Początek spotkania był bardzo wyrównany, a ciągle dobrą formę pokazywał Łukasz Frąckiewicz. Po trójce Mario Ihringa GTK wychodziło nawet na prowadzenie! Reagował później na to Teyvon Myers, a drużyna będąca na prowadzeniu zmieniała się właściwie co akcję. Ostatecznie dzięki trafieniu z dystansu Jamesa Woodarda po 10 minutach było 20:17. Druga kwarta była podobna, czyli bardzo zacięta. Gliwiczanie potrafili zdobywać przewagę m. in. dzięki akcjom Malika Toppina czy Aleksandra Busza, ale szybko odpowiadali na to Andrzej Mazurczak i Aleksander Dziewa. Po późniejszej trójce Tony’ego Meiera gospodarze byli lepsi o pięć punktów. Pierwsza połowa zakończyła się wynikiem 48:43.

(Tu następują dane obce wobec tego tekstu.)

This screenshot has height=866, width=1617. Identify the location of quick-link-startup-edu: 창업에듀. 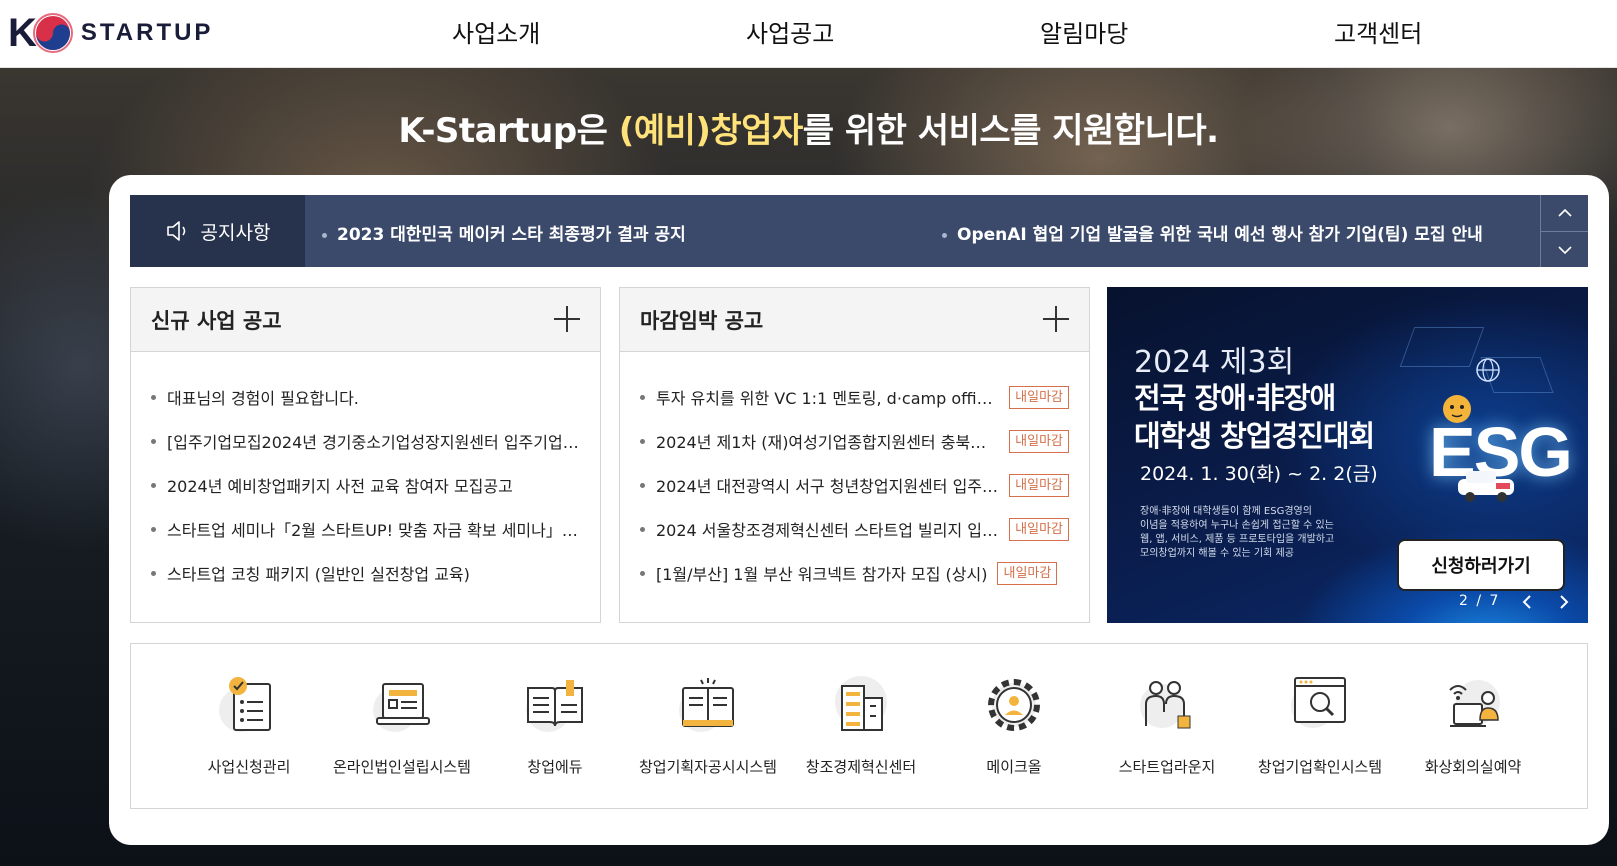
(555, 724).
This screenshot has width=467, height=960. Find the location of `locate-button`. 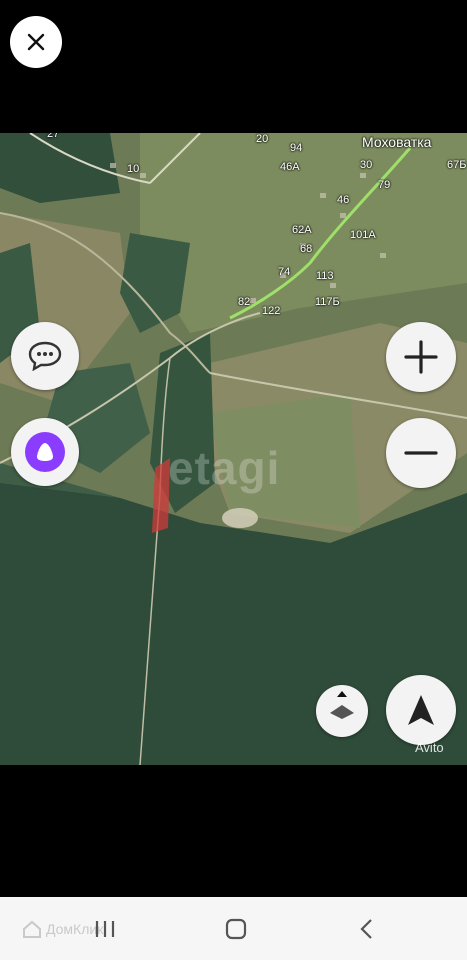

locate-button is located at coordinates (421, 710).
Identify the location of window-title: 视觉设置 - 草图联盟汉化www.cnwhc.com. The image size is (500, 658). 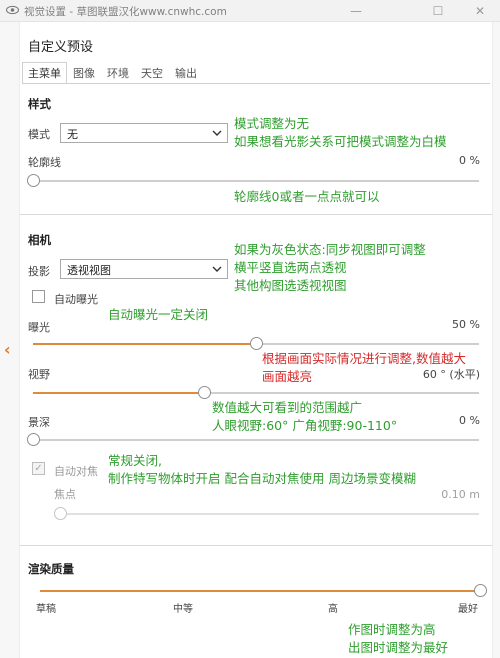
(126, 12).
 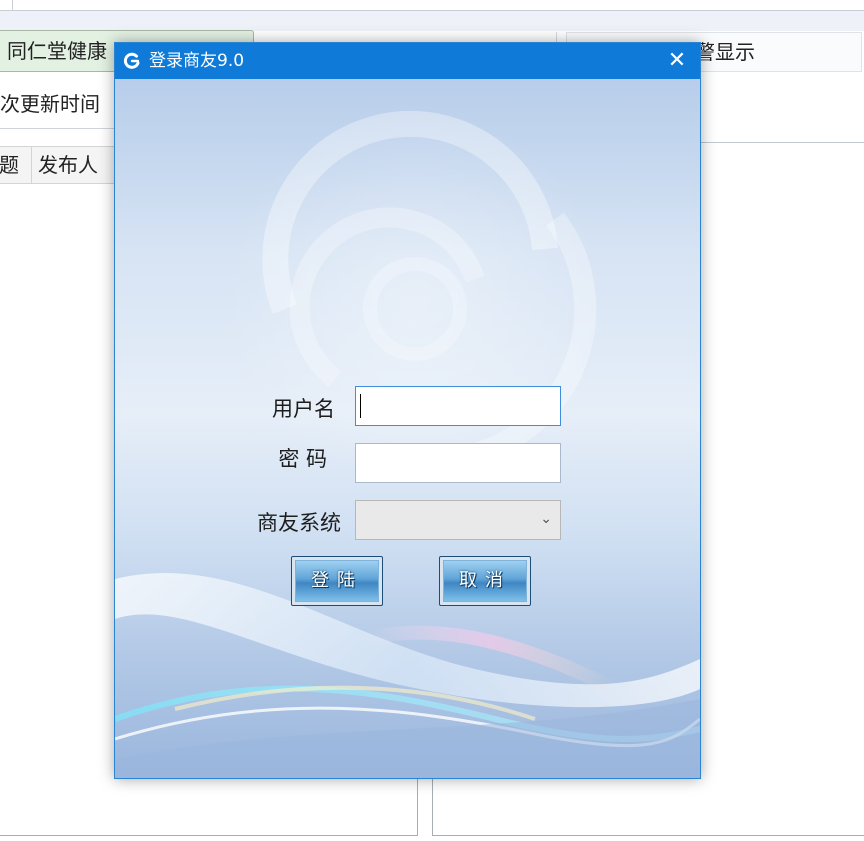 I want to click on cancel-button: 取消, so click(x=485, y=581).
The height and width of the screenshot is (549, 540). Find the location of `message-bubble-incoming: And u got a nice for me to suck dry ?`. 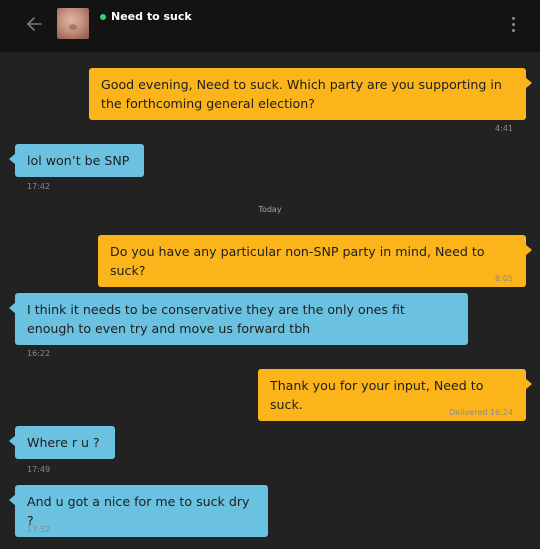

message-bubble-incoming: And u got a nice for me to suck dry ? is located at coordinates (138, 511).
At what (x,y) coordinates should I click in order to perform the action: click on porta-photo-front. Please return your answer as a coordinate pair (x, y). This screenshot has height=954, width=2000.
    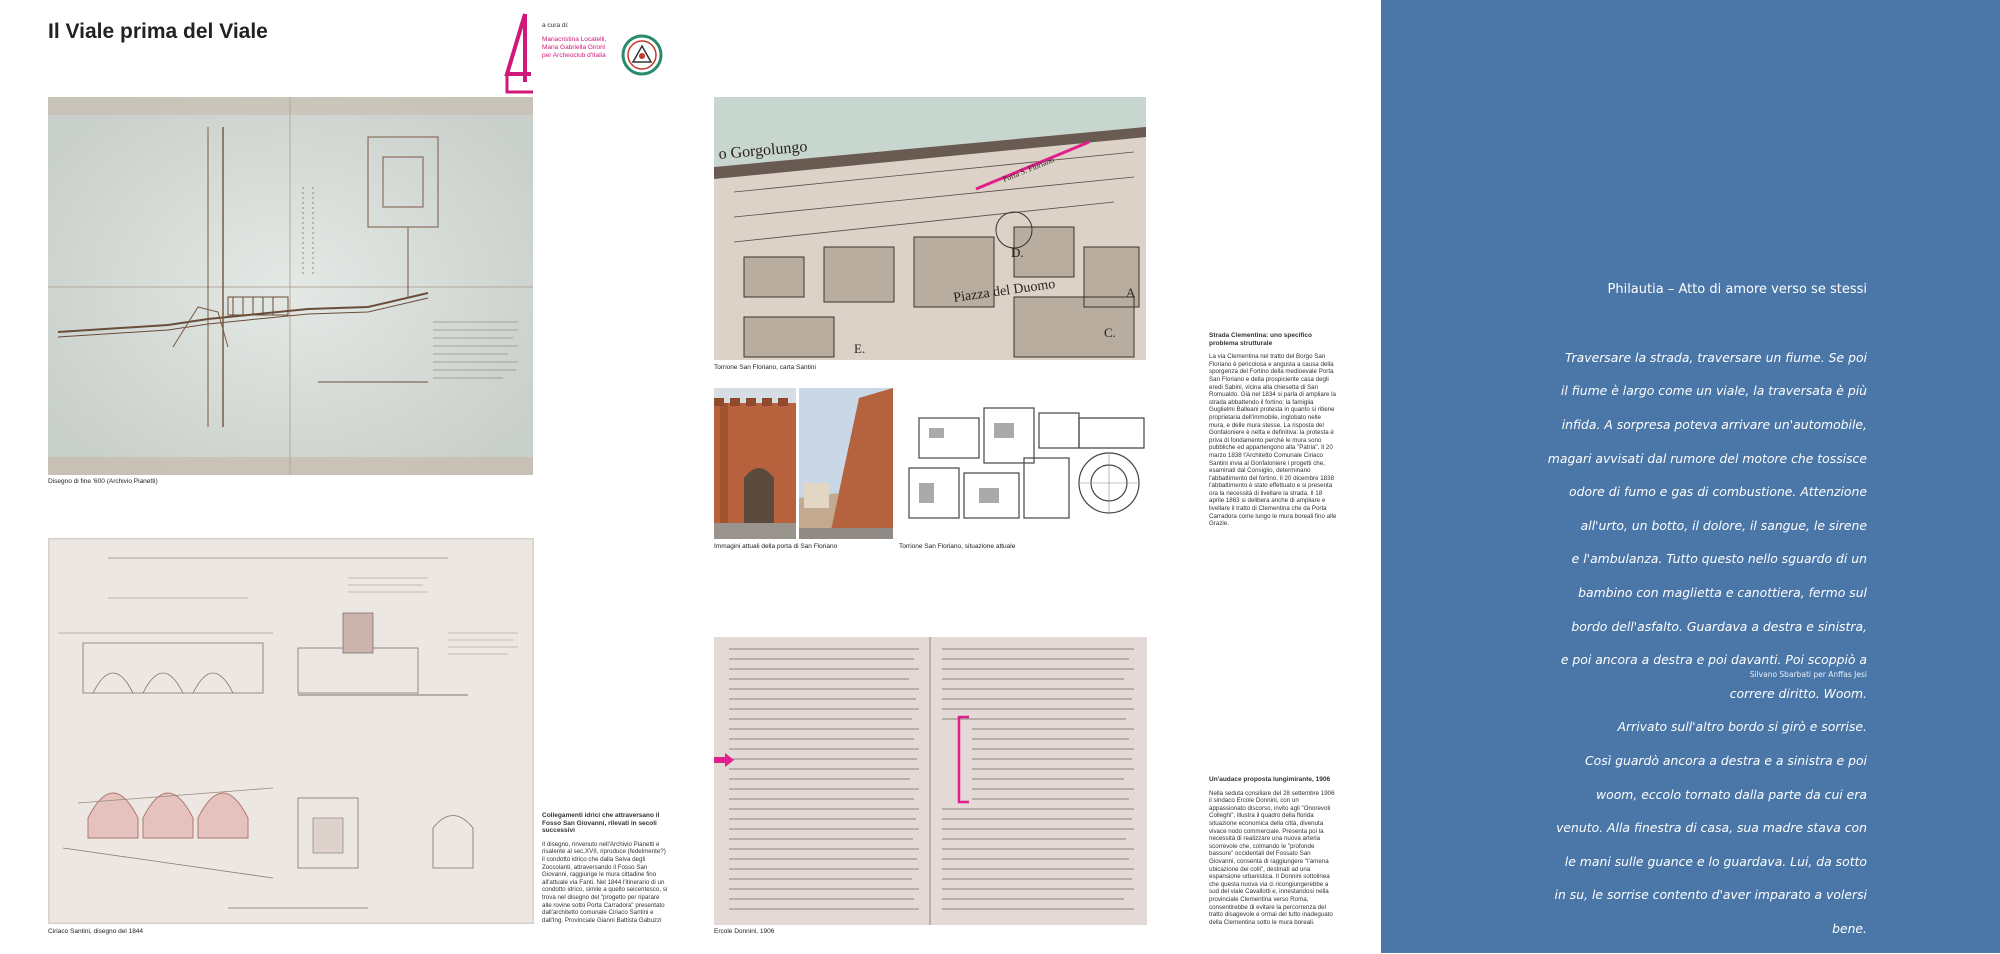
    Looking at the image, I should click on (755, 464).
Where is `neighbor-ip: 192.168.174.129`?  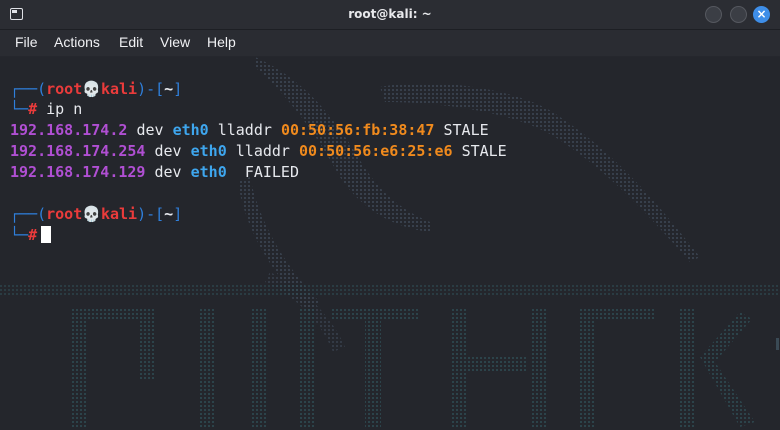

W kolejnej części meczu zespół trenera Pawła Turkiewicza starał się być blisko, w czym pomagali Łukasz Frąckiewicz i Chris Czerapowicz. Spotkanie zostało jednak przerwane na blisko godzinę, ze względu na awarię jednego z koszy - to z pewnością wybiło obie ekipy z rytmu. Po trafieniach Teyvona Myersa i Chada Browna różnica wzrosła aż do 11 punktów. Po 30 minutach gry było ostatecznie 71:56. W ostatniej kwarcie prowadzenie zespołu trenera Arkadiusza Miłoszewskiego szybko wynosiło już 20 punktów dzięki zagraniom Kassima Nicholsona i Szymona Wójcika. Pojedyncze rzuty Laksy i Czerapowicza niewiele zmieniały. Ostatecznie King zwyciężył pewnie - 97:76.
Najlepszym zawodnikiem gospodarzy był Kassim Nicholson z 21 punktami i 7 zbiórkami. Chris Czerapowicz zdobył 17 punktów i 8 zbiórek dla gości.